Regarding the pay issue, I'm CAS (I think that stands for Contract Academic Staff). Rather like the Reserves/Guard in the military, it is part time. Since when I was in the Reserves, I was a fairly senior leader, "part time" was a bad joke; I spent almost as many hours/week on the Army as did most full time Commanders.. As CAS, I mostly do clinical teaching. I get paid for whatever patients I see by the Province (same as if I saw patients in my office). Teaching slows me down, so make less, but I enjoy doing it, so I do it. I get zilch for whatever administrative work I do, but it's part of the game. Within limits.
For whatever reason, I’d done enough “stuff” that they promoted me. As noted, it is really an ego thing to get the promotion, since they aren’t paying me, I do it for the pleasure of teaching and the "glory" of being university faculty. It is way too soon to put in for Full Professor, and frankly, I haven’t done enough stuff to get it, and probably never will. However, I put together my CV in the format they want, and had a meeting with the Chief of Medicine (Derm is a division within the department of Internal Medicine), because I thought it was time to talk to him about my academic “career.” Is there anything for me to move forward and upward into? Is it worth it? When I got out of the Army, I thought I would move up in Academia in a similar fashion. In the Army, I moved up in rank, and also in authority (for doctors, not always the same; most don’t want to Command anything. I did). I thought I’d get more involved in teaching and research, and move up from Undergraduate Training Director (eg medical students) to Residency Director (could have had that 2-3 years ago) to Chief of Dermatology (maybe). Why didn’t I take Residency Director 2-3 years ago and move forward and upward? Something - or rather someone - more important came along. Now 2 someones. In a couple of years, the someones are going to be starting school, and I might want, or be willing, to do more academically-administratively. On the other hand, it’s a pain in the butt, and I’m not sure I care.

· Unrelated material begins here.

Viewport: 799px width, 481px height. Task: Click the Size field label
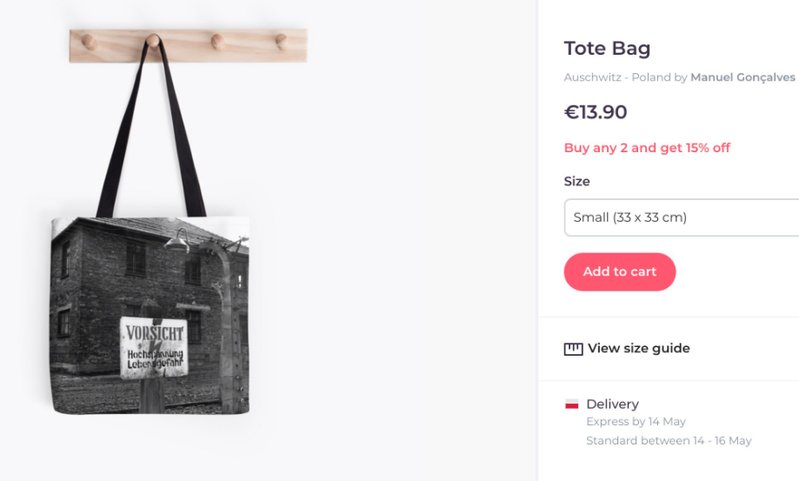[x=577, y=181]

Doctor-Professor-Chief of Medicine easy to talk to, and I enjoyed the conversation, although the upshot is that it is very, very unlikely I will ever get selected for full Professor (which would rather like being full Colonel in the Army). As for Residency Director or Chief, he wasn't encouraging about what would be involved: too much work, not enough resources, little-to-no pay. Even disregarding the "I tend to piss people off" part, the small amount of ego gratification is not worth my time commitment when I have more important priorities. I screwed up one marriage (no kids involved) by devoting too much time to an organization; not going to make the same mistake twice. Many years ago, a wise friend said something about not needing to grab any more brass rings; she already had a whole drawerful. Maybe if I'd never done anything else in my life, I would be more tempted., but I what would it add besides lots of aggravation and one more line on my obituary.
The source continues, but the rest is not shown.